Com a Lei da Organização do Sistema Judiciário (LOSJ, Lei n.º 62/2013, de 26/8) foi atribuída competência às secções de instância central especializada de família e menores para preparar e julgar as seguintes matérias:
-- a) Acções e processos relativos ao estado civil das pessoas e família (art. 122.º da LOSJ);
-- b) Acções e providências relativas a menores e filhos maiores (art. 123.º da LOSJ);
-- c) Processos relativos à matéria tutelar educativa e de protecção (art. 124.º da LOSJ).
No âmbito das competências relativas ao estado civil das pessoas e da família, foi atribuída às secções de família e menores a competência para preparar e julgar os processos de jurisdição voluntária relativos a situações de união de facto ou de economia comum (art. 122.º, n.º 1, al. b), da LOSJ).
A união de facto (reconhecida) consiste na vida entre duas pessoas do mesmo sexo ou de sexo diferente, em comunhão de leito, mesa e habitação como se fossem casadas e por mais de dois anos (art. 1.º, n.º 1, da Lei n.º 7/2001, de 11/5), criando, desta forma, uma aparência externa de casamento em que terceiros podem confiar.
A união de facto constitui-se quando os sujeitos da relação se juntam, ou seja, quando passam a viver em comunhão de mesa, leito e habitação, sendo a partir dessa data que se conta o período de dois anos para que possa produzir eficácia em termos de atribuição de direitos (art. 3.º a 7.º da Lei n.º 7/2001).
A economia comum consubstancia-se numa situação em que duas ou mais pessoas vivem em comunhão de mesa e habitação há mais de dois anos e estabelecem entre si uma vivência em comum de entreajuda ou partilha de recursos (art. 2.º, n.º 1, da Lei n.º 6/2001, de 11/5), não se exigindo (embora possa existir) um relacionamento sexual entre os seus membros.

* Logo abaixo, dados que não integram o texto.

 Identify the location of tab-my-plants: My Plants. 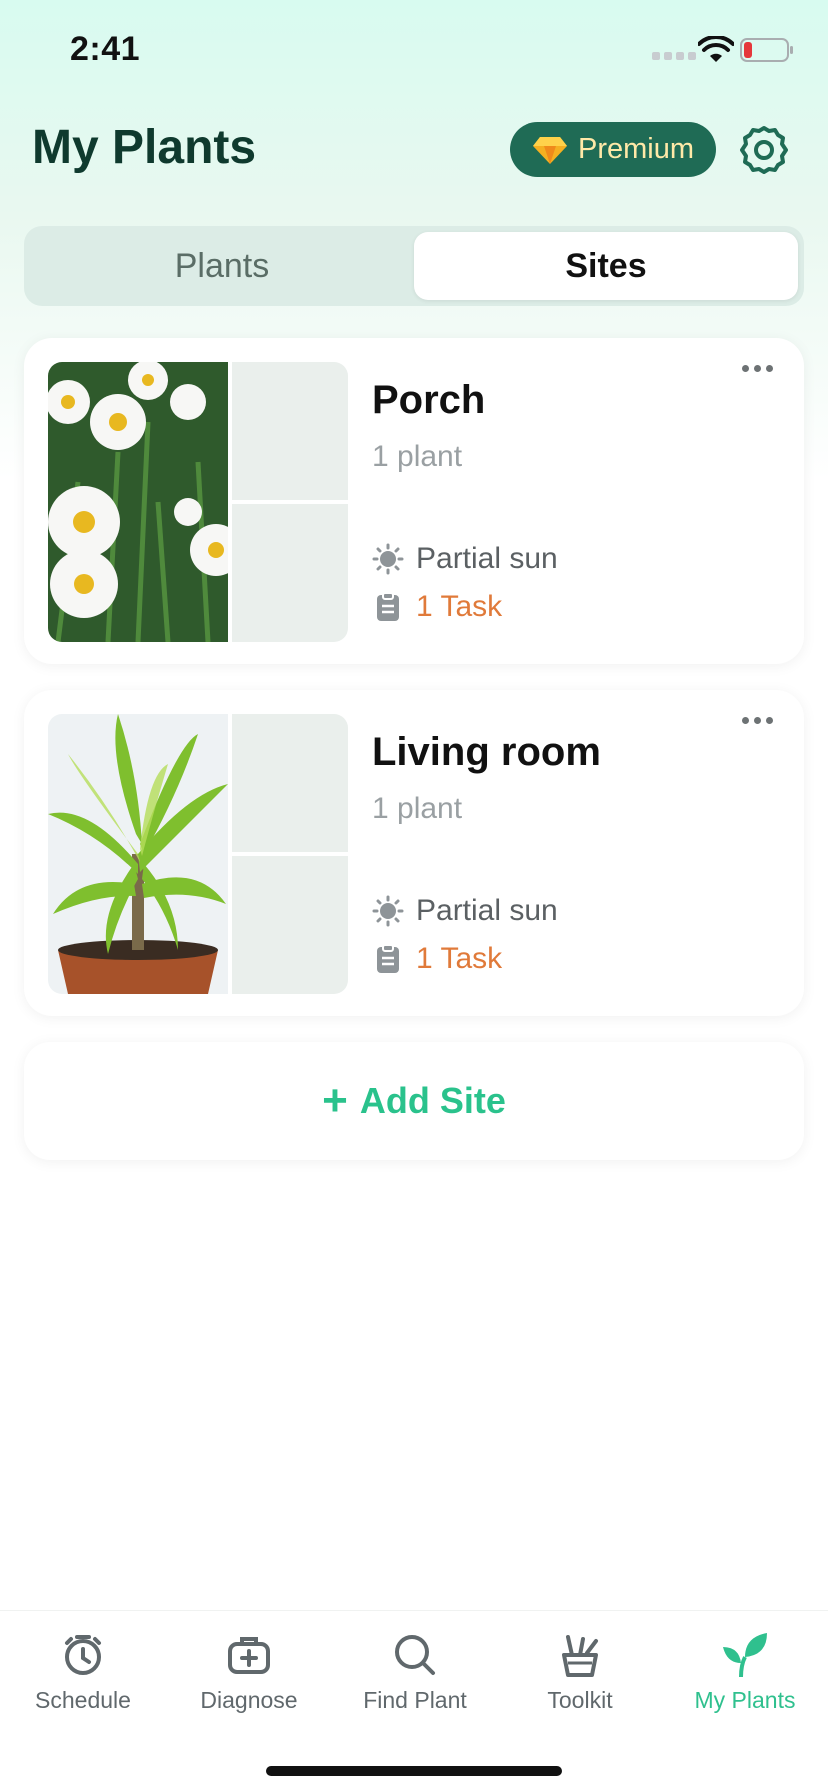
(745, 1681).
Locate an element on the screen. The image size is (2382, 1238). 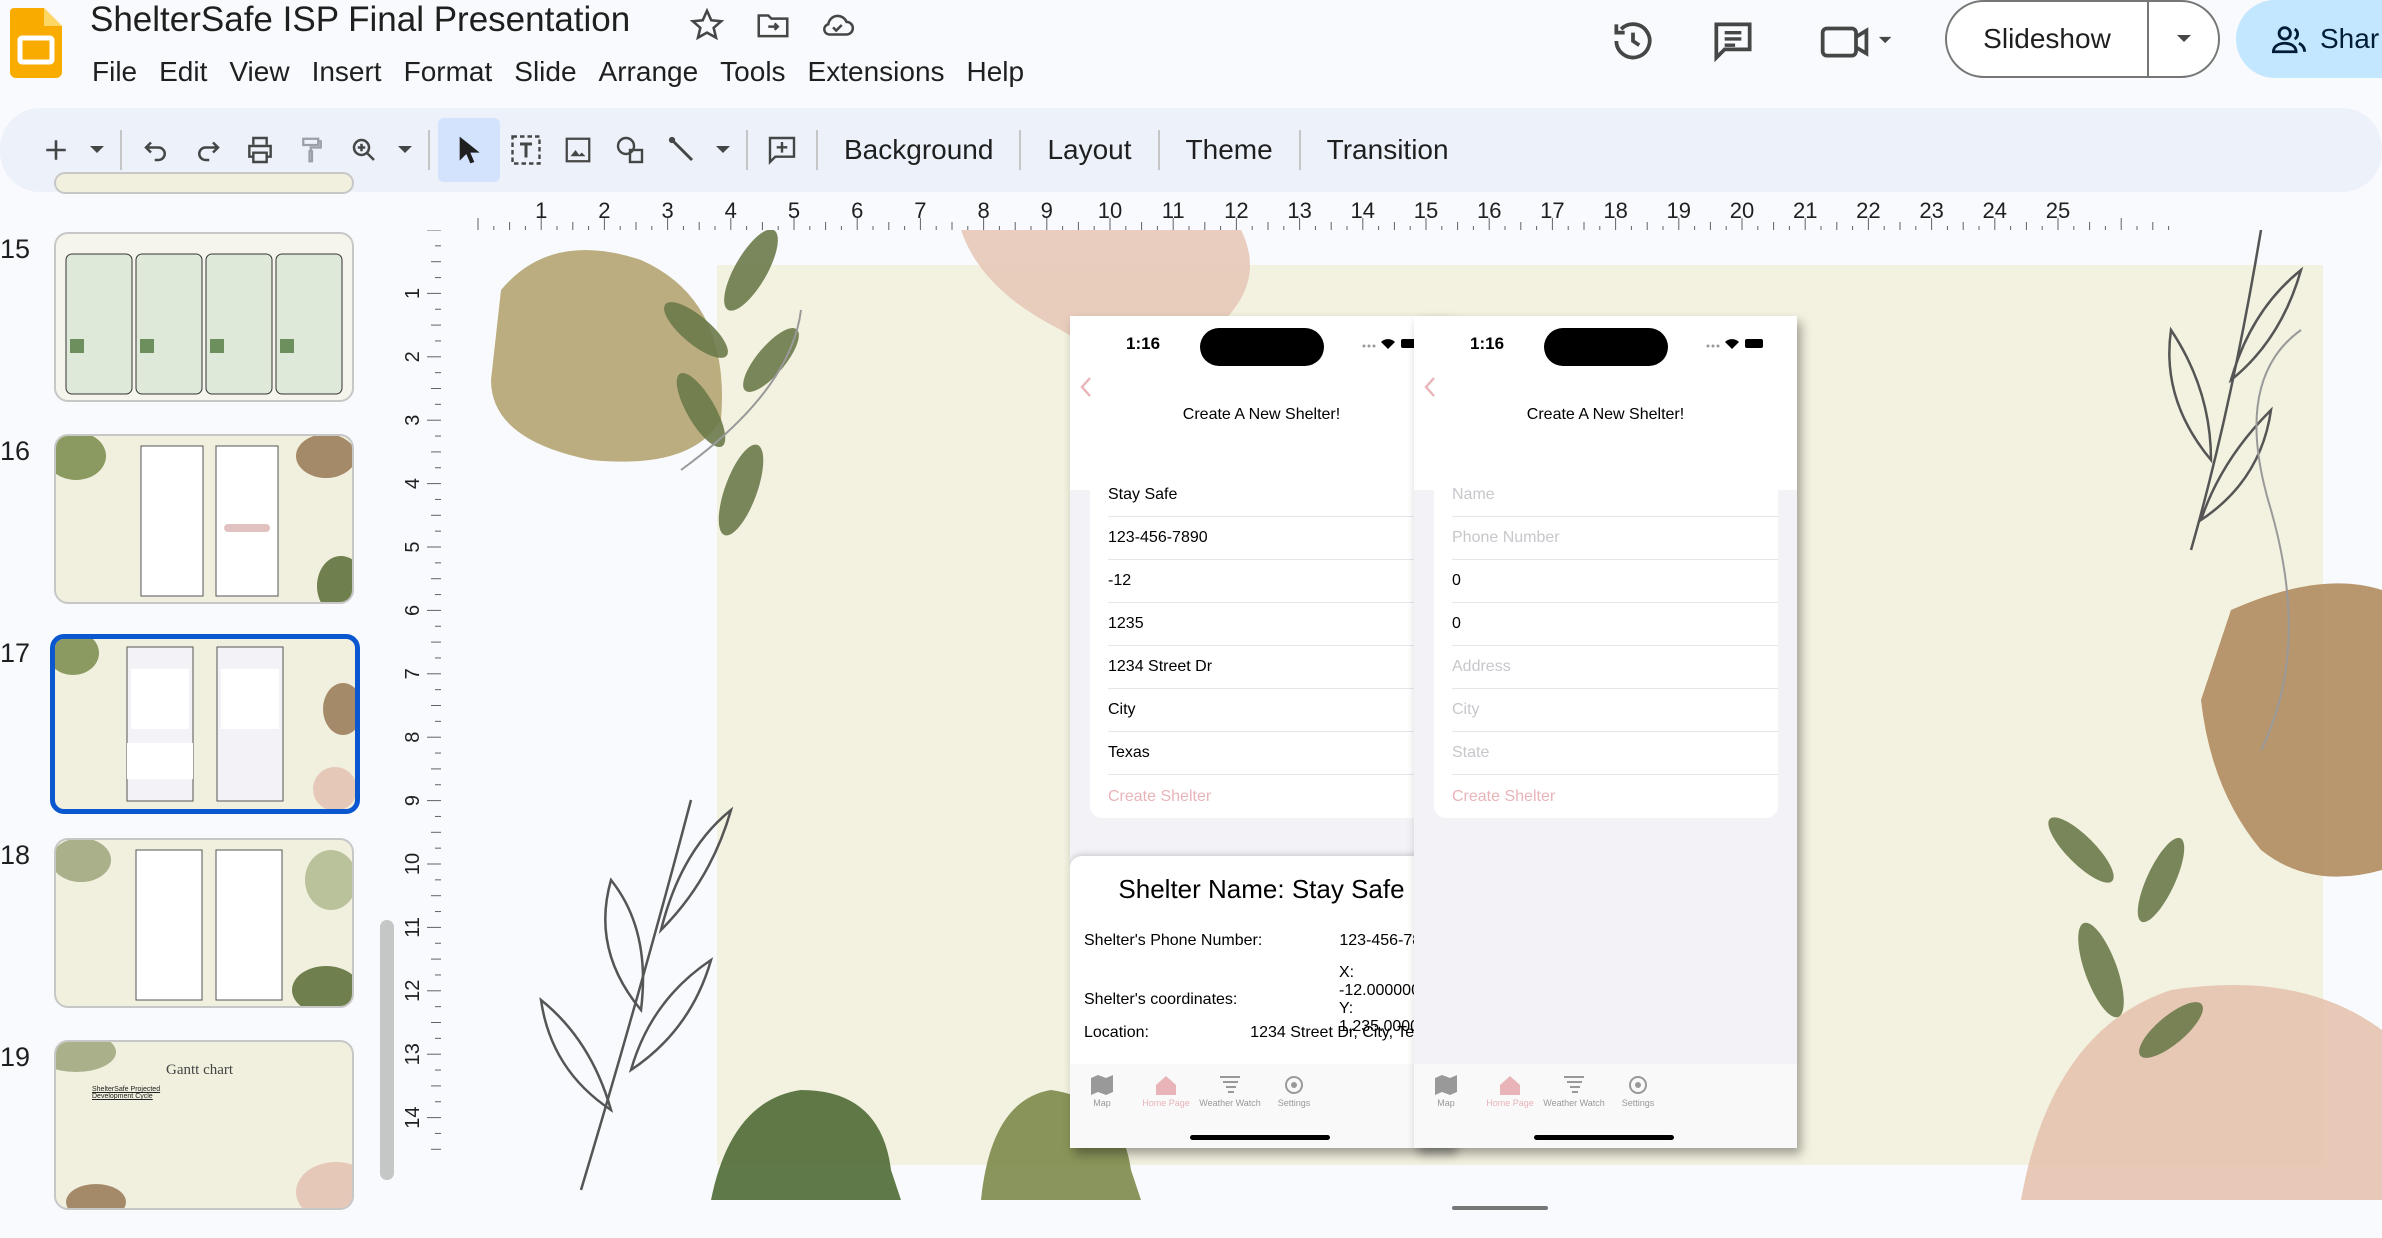
add-comment-icon is located at coordinates (782, 150).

Este conceito pressupõe a vivência de duas ou mais pessoas numa mesma casa, desde que um deles seja maior de idade, suportando em conjunto as despesas de habitação e alimentação (micro-organização económica).
Quer na Lei n.º 6/2001 (aprovando medidas de protecção das pessoas que vivam em economia comum), quer na Lei n.º 7/2001 (aprovando medidas de protecção das uniões de facto), o legislador não estabeleceu qualquer procedimento judicial de jurisdição voluntária nem concretizou a regulamentação exigida por estes diplomas prevendo outros procedimentos para além daqueles que se encontram previstos (art. 8.º da Lei n.º 6/2001 e art. 9.º da Lei n.º 7/2001).
É sabido que os procedimentos de jurisdição voluntária são apenas aqueles que se encontram expressamente previstos no Título XV do Código de Processo Civil (artigos 986.º a 1081.º do CPC) ou em legislação avulsa (e.g., no art. 150.º da Organização Tutelar de Menores e no art. 100.º da Lei de Protecção de Crianças e Jovens em Perigo).
Deste modo, com excepção das questões relativas à casa de morada de família dos unidos de facto ou daqueles que vivem em economia comum (art. 3.º, al. a), e 4.º, da Lei n.º 6/2001 e art. 4.º, al. d), e 5.º da Lei n.º 7/2001), o exercício de outros direitos previstos nos diplomas que regulam as medidas de protecção da união de facto e da economia em comum não se integram em nenhum dos procedimentos de jurisdição voluntária previstos no Código de Processo Civil ou noutros diplomas estabelecendo procedimentos a que sejam aplicáveis as regras do processo civil previstas para os processos de jurisdição voluntária.
Mesmo que as secções de família e menores sejam chamadas a pronunciar-se sobre a dissolução da união de facto, esta decisão apenas é da sua competência quando se destine a fazer valer direitos que dependam dela (art. 8.º, n.ºs 2 e 3, da Lei n.º 7/2001), ou seja, a secção de família e menores apenas tem competência para declarar a dissolução da união de facto quando esteja em causa a necessidade de atribuição do uso da casa de morada de família onde viviam os membros da união de facto.
Em conclusão, da conjugação do art. 122.º, n.º 1, al. b), da LOSJ, do art. 986.º, n.º 1, do CPC, dos art. 3.º, al. a), e 4.º, da Lei n.º 6/2001 e dos art. 4.º, al. d), e 5.º da Lei n.º 7/2001, as secções de família e menores apenas são competentes para preparar e julgar os procedimentos de atribuição do uso da casa de morada dos unidos de facto ou daqueles que vivam em economia comum, carecendo de competência para preparar e julgar quaisquer outros procedimentos que concretizem as demais medidas de protecção previstas na Lei n.º 6/2001 e na Lei n.º 7/2001.